In the records below, find the line containing "The height and" and print it and every line after it exactly, through the end. Skip pictures.

== DATA EXTRACTS

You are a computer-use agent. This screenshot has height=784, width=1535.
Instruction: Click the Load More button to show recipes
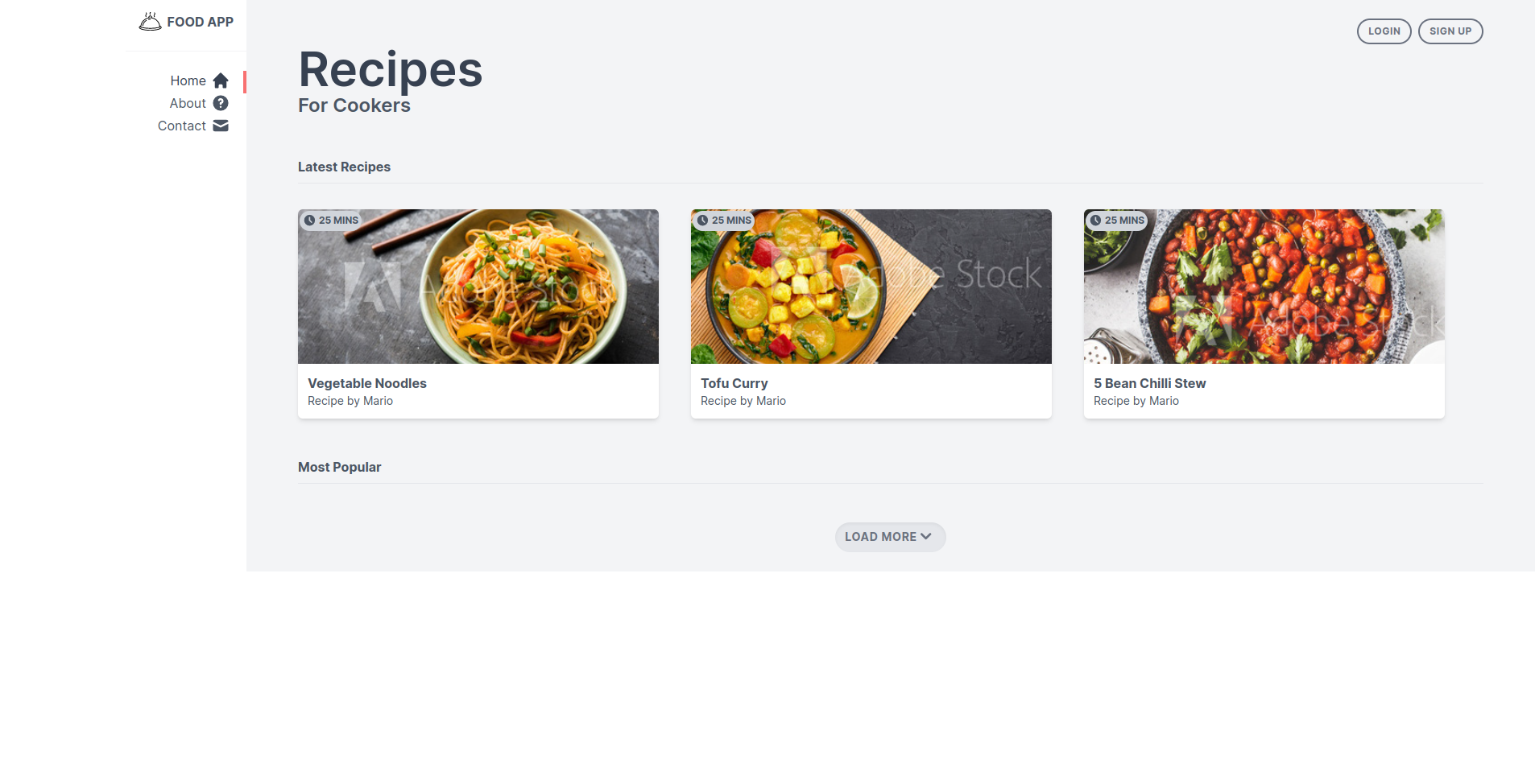[x=889, y=536]
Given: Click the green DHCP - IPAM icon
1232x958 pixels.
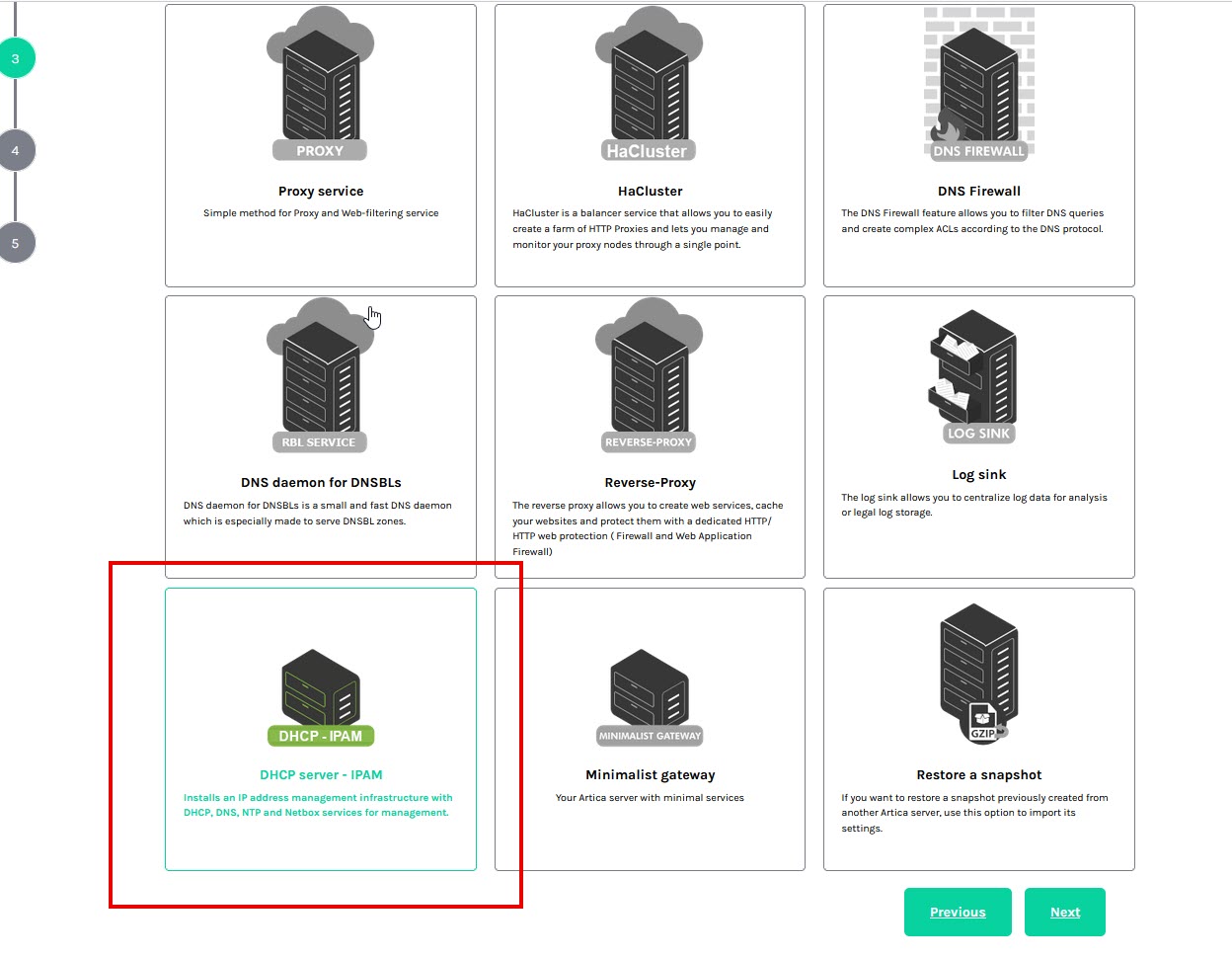Looking at the screenshot, I should point(320,697).
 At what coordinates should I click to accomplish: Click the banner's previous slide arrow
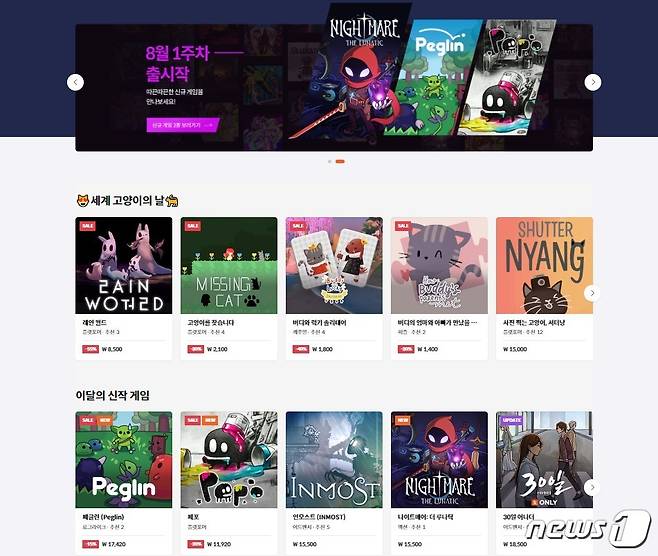(75, 82)

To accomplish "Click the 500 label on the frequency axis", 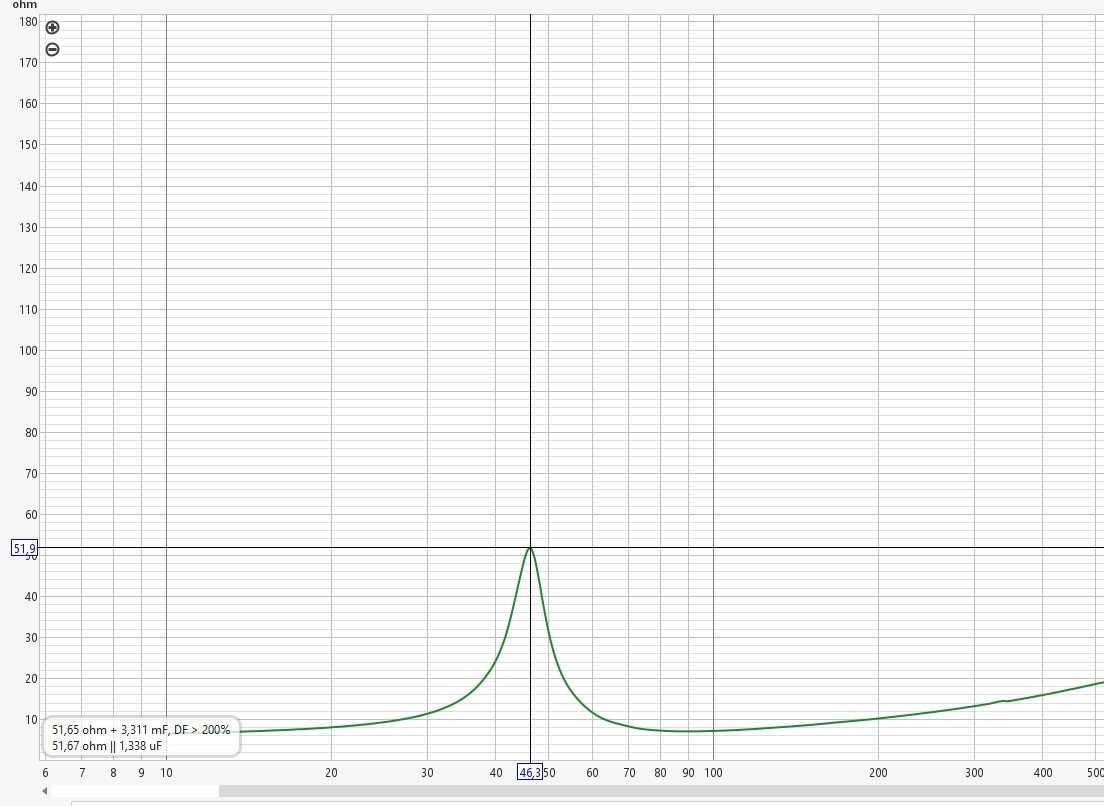I will 1094,772.
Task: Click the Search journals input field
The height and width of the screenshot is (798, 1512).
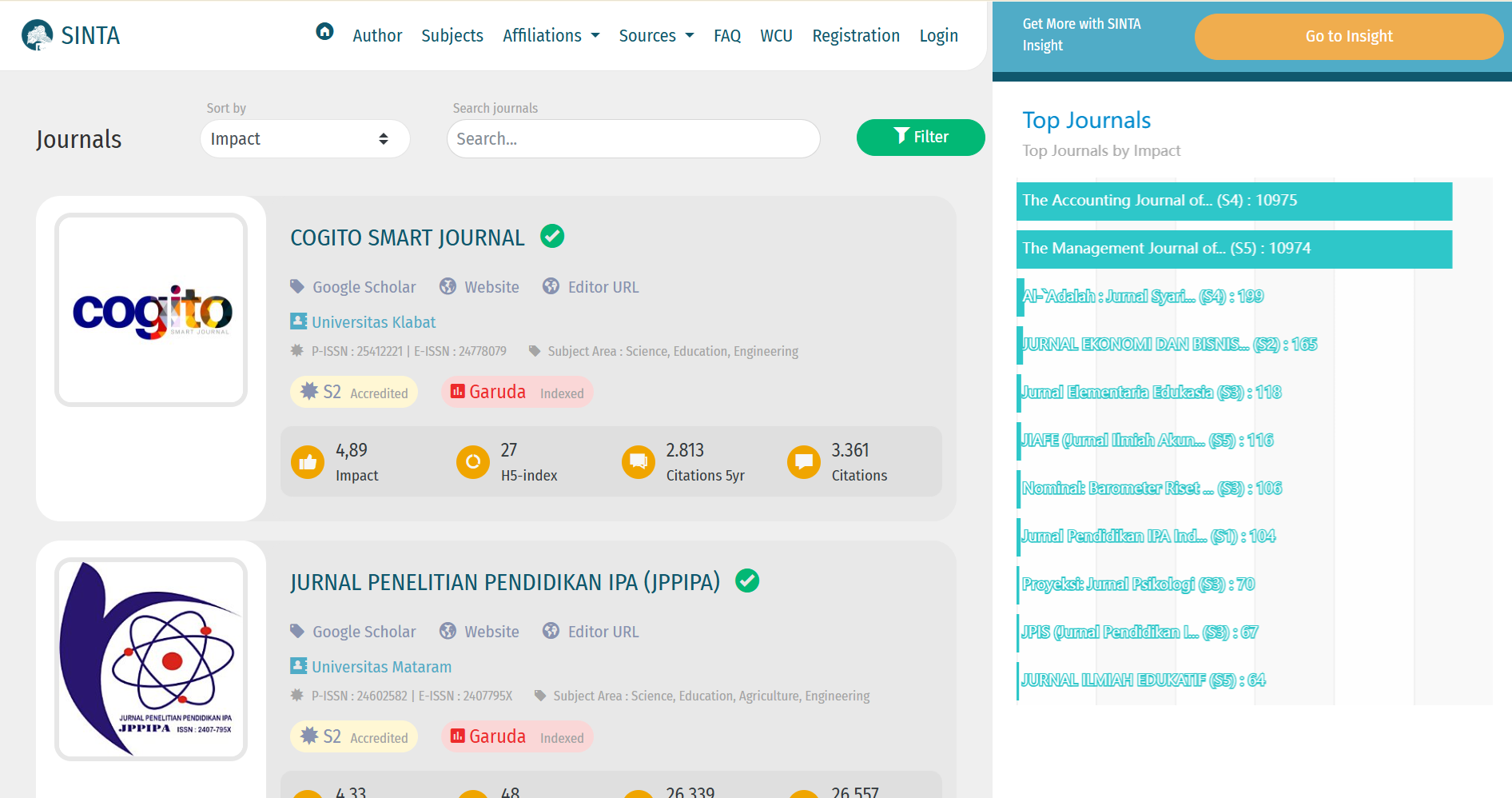Action: (633, 139)
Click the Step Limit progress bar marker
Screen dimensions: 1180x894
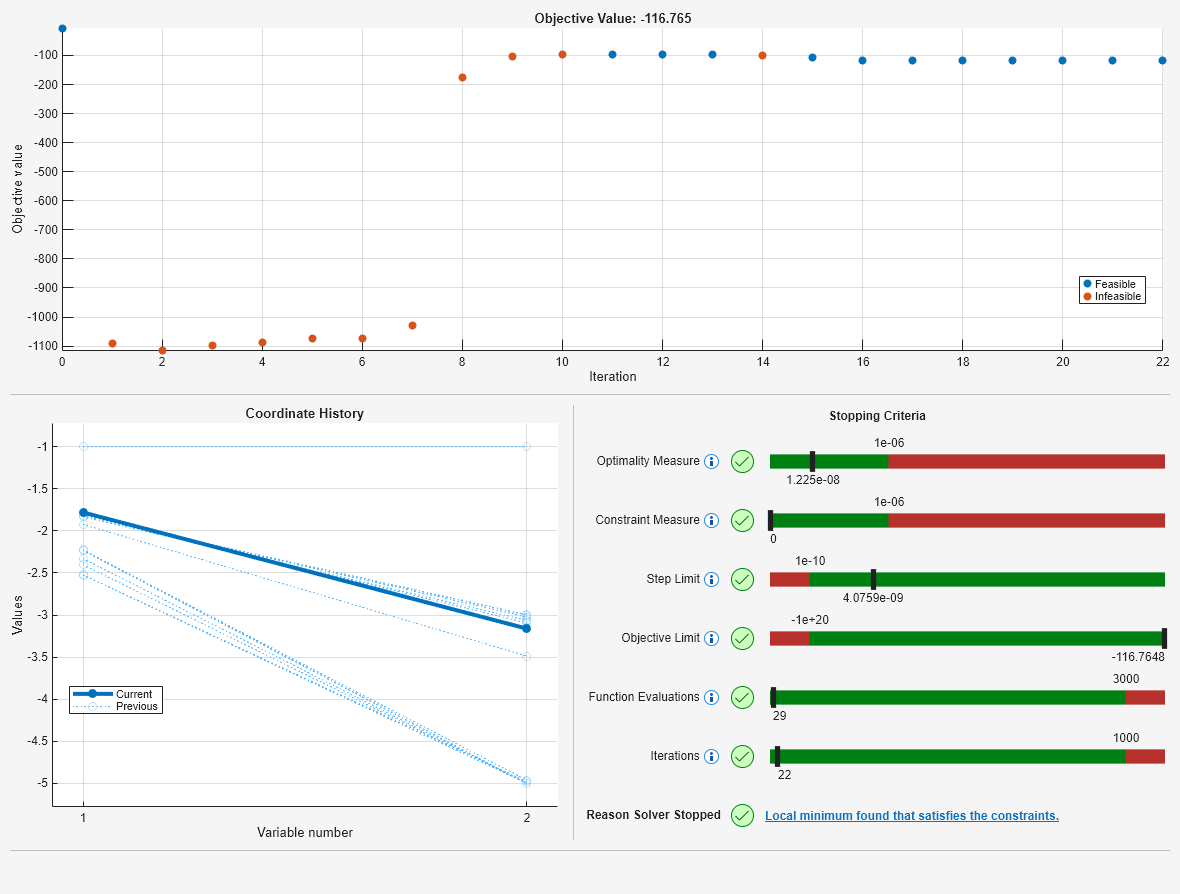click(x=873, y=579)
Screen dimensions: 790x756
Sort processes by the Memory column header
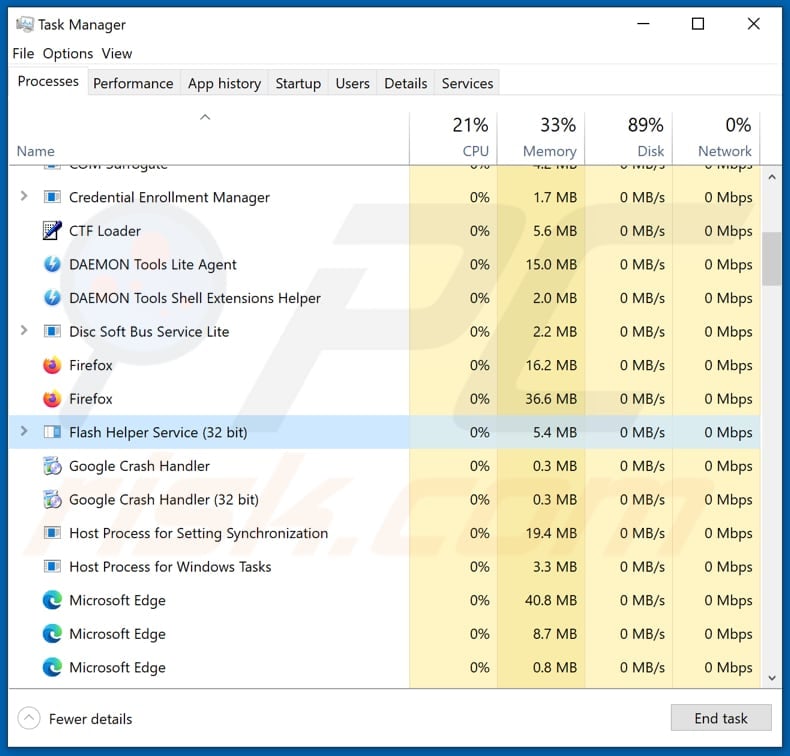[540, 138]
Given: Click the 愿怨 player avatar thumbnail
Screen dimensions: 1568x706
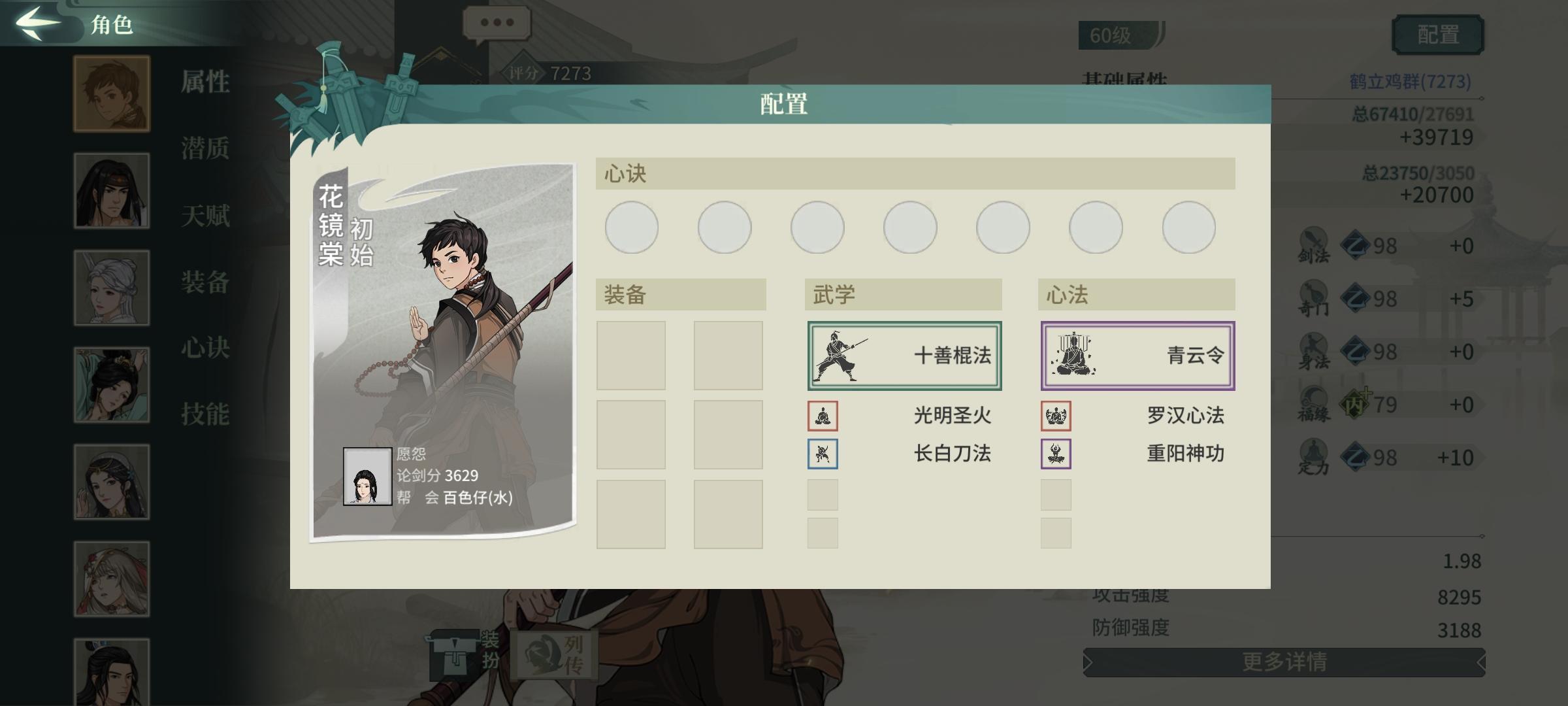Looking at the screenshot, I should click(367, 477).
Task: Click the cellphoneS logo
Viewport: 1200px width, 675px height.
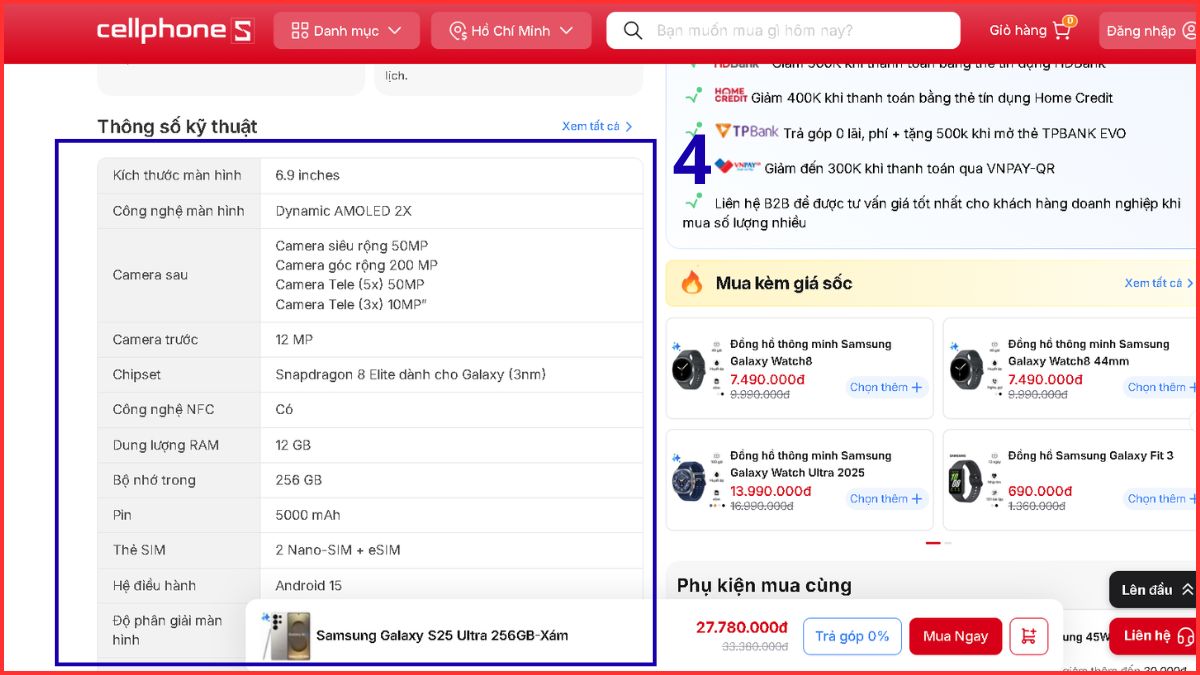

====

FINISHED EXERCISE -
The height and width of the screenshot is (798, 1512).
Action: (633, 139)
Click the Step Limit progress bar marker
Screen dimensions: 1180x894
click(x=873, y=579)
Screen dimensions: 790x756
Sort processes by the Memory column header
[540, 138]
Given: Click the 愿怨 player avatar thumbnail
Screen dimensions: 1568x706
Looking at the screenshot, I should click(367, 477).
Task: Click the cellphoneS logo
Viewport: 1200px width, 675px height.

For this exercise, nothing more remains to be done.